Data rows
::::
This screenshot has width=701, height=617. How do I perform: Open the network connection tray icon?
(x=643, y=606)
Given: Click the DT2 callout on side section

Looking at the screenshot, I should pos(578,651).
::::
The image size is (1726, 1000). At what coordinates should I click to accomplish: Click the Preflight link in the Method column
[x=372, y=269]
::::
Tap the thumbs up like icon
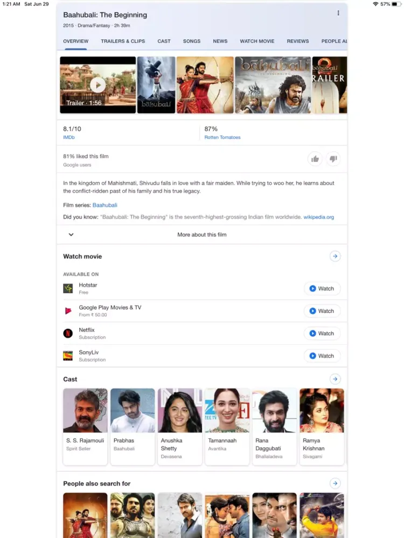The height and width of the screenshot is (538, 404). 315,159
::::
Task goal
Count the lines in the items above that contain the word "should", and reply with only that number.

Written answer
2